[PATCH] robust futex thread exit race

[Martin Schwidefsky <schwidefsky@de.ibm.com>]

Hi Ingo,
I finally found the bug that causes tst-robust8 from the glibc to fail
on s390x. Turned out to be a common code problem with the processing of
the robust futex list. The patch below fixes the bug for me.

-- 
blue skies,
  Martin.

"Reality continues to ruin my life." - Calvin.

--
Subject: [PATCH] robust futex thread exit race

From: Martin Schwidefsky <schwidefsky@de.ibm.com>

Calling handle_futex_death in exit_robust_list for the different
robust mutexes of a thread basically frees the mutex.

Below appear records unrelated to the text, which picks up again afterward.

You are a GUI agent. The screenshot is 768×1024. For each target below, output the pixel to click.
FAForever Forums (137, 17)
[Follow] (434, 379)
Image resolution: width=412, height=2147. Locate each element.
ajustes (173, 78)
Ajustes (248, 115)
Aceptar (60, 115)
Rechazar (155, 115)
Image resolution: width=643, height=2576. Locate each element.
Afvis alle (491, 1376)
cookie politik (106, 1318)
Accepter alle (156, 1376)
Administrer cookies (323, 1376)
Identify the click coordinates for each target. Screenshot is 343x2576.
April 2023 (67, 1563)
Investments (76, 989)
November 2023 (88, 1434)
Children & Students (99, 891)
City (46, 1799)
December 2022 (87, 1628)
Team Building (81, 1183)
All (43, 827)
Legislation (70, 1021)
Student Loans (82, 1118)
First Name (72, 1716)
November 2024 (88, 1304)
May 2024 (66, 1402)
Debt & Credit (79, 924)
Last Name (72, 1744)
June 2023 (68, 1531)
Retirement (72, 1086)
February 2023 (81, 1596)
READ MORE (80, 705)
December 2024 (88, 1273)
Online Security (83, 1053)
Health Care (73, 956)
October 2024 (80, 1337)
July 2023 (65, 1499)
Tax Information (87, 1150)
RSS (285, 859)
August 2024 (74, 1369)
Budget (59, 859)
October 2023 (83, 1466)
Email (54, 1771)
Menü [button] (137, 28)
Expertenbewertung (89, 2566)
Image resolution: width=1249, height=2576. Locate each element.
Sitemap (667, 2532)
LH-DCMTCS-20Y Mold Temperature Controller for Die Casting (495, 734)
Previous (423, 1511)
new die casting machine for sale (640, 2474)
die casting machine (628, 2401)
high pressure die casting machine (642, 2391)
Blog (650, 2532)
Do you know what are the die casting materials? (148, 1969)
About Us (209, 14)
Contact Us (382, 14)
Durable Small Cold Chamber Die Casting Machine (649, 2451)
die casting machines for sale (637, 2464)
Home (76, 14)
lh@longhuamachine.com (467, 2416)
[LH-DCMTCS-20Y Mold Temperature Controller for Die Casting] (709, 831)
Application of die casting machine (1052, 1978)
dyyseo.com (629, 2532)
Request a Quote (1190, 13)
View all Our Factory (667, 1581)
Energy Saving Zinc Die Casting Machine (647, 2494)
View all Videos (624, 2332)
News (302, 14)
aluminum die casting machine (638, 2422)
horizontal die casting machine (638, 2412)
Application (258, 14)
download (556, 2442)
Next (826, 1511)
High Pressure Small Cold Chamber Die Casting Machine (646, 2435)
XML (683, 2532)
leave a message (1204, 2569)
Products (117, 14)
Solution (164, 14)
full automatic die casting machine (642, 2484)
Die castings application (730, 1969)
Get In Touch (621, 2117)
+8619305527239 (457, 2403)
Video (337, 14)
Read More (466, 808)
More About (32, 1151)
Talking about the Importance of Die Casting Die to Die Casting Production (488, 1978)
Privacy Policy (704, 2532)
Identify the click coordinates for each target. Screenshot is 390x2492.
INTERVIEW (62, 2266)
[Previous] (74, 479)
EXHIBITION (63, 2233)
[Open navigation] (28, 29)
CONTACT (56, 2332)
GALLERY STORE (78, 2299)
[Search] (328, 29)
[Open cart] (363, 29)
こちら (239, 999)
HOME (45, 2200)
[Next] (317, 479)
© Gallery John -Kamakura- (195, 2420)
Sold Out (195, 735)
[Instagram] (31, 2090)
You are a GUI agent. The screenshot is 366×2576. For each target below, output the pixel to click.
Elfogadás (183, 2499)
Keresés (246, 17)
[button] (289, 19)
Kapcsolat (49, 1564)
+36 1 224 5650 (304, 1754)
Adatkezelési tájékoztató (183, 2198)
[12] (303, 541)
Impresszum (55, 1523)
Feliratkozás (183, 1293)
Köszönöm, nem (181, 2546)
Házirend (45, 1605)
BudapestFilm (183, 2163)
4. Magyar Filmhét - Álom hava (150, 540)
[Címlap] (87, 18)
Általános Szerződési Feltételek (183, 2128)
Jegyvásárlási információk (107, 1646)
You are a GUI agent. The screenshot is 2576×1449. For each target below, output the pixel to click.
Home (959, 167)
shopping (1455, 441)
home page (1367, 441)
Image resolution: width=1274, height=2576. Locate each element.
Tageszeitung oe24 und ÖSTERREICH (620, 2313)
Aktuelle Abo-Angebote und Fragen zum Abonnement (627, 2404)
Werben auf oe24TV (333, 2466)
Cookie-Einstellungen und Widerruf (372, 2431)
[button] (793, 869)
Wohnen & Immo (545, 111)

Another
thread might grab the lock immediately which updates the next
pointer of the mutex. fetch_robust_entry over the next pointer
might therefore branch into the robust mutex list of a different
thread. This can cause two problems: 1) some mutexes held by
the dead thread are not getting freed and 2) some mutexs held by
a different thread are freed.
The next point need to be read before calling handle_futex_death.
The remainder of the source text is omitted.